The horizontal reference line is at approximately 4.1 miles—the number of miles I need to average per day to reach 1500 miles for the year.  The blue curve is a penalized B-spline function fit to the distances (all running and resting days).  It shows a smooth function of distance run per day.  When the curve is above the reference line, I am exceeding my goal.  Notice that the reference line and the penalized B-spline function would be misleading if the resting days had been excluded from the graph.

I wanted to display my total distance for the year along with the daily runs.    I needed two Y axes so that I could see daily runs on a 0 to over 25 mile scale and total distance on a 0 to 1500 mile scale.
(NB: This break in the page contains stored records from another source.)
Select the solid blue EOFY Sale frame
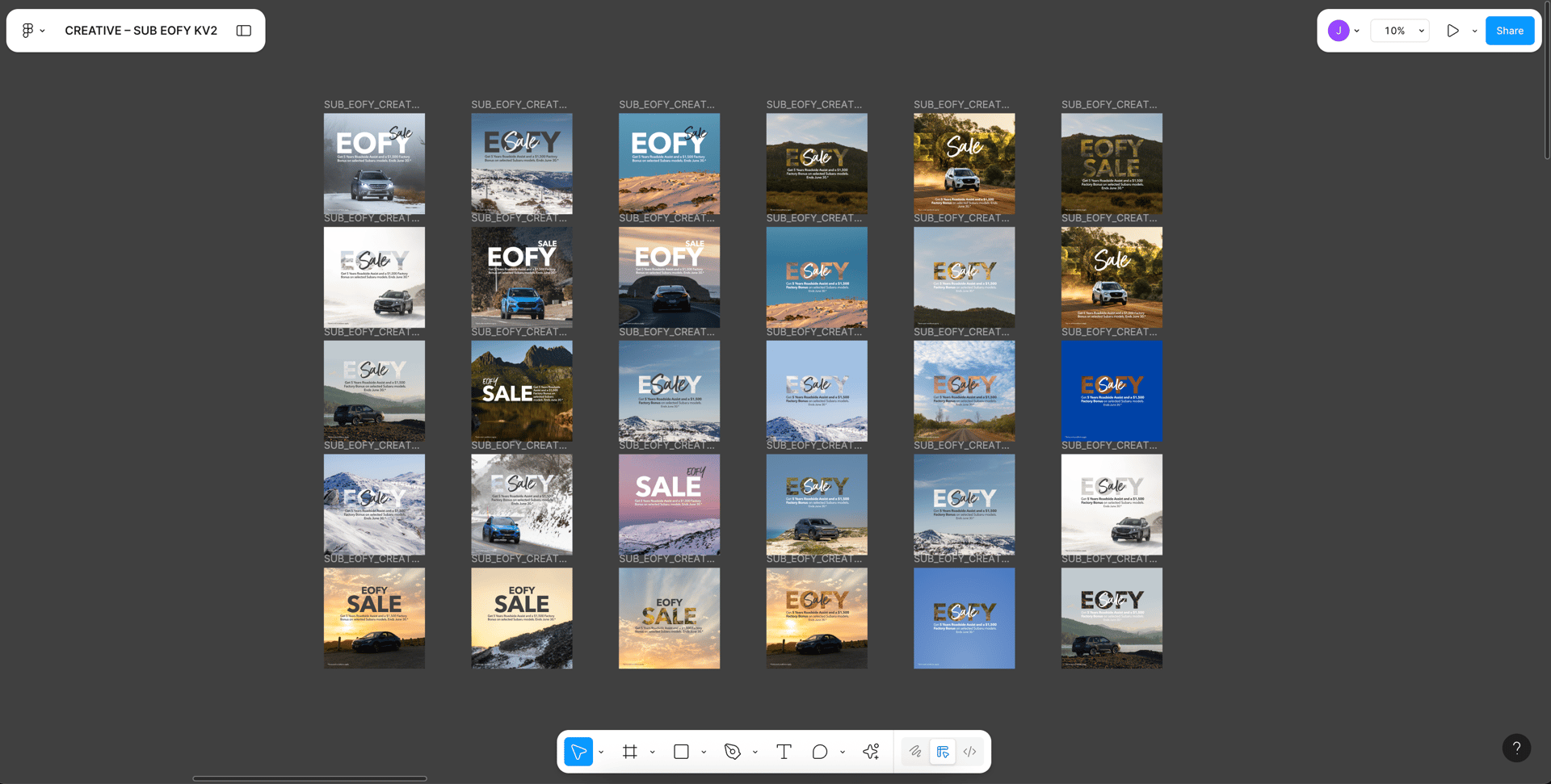point(1112,391)
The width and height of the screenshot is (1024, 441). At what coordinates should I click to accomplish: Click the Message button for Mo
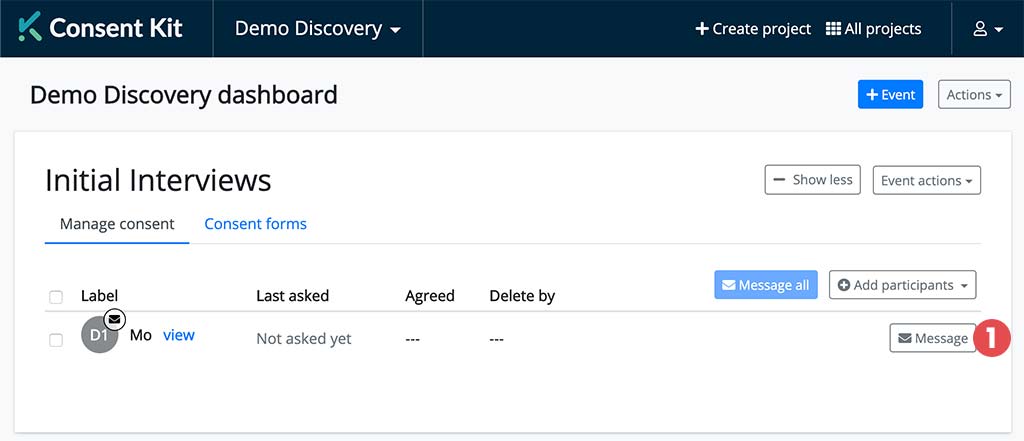(932, 339)
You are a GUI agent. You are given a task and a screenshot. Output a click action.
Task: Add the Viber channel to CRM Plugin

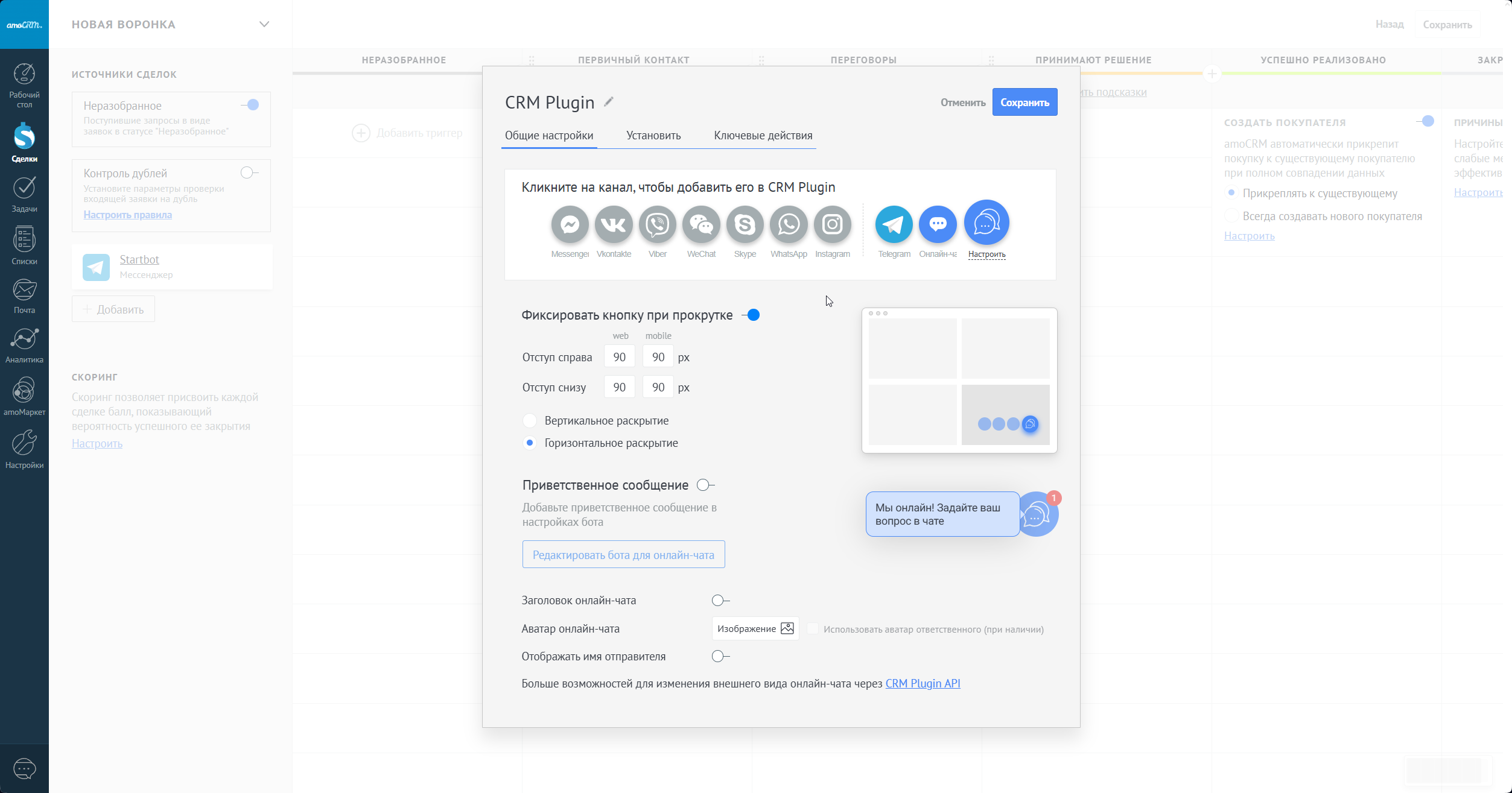[x=657, y=224]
With one axis, the daily runs would be too compressed to provide information.  Total distance is displayed in the green step function with the right Y axis.  The diagonal reference line is a regression line fitting total miles as a function of time.   During some periods, the green step function is increasing faster than the average slope, and in some periods it is increasing at a slower rate.

There is one additional component to the plot.  On November 9, I ran 27.36 miles fulfilling my goal of running a marathon.  That point is indicated with a star.  The final push to the marathon included 18, 20, 20, and 21.3 mile runs.  These were followed by a taper period ending with two 3.1 mile runs in the week preceding the marathon.  The short 3 mile days occurred when I dropped my car at the shop and ran into work.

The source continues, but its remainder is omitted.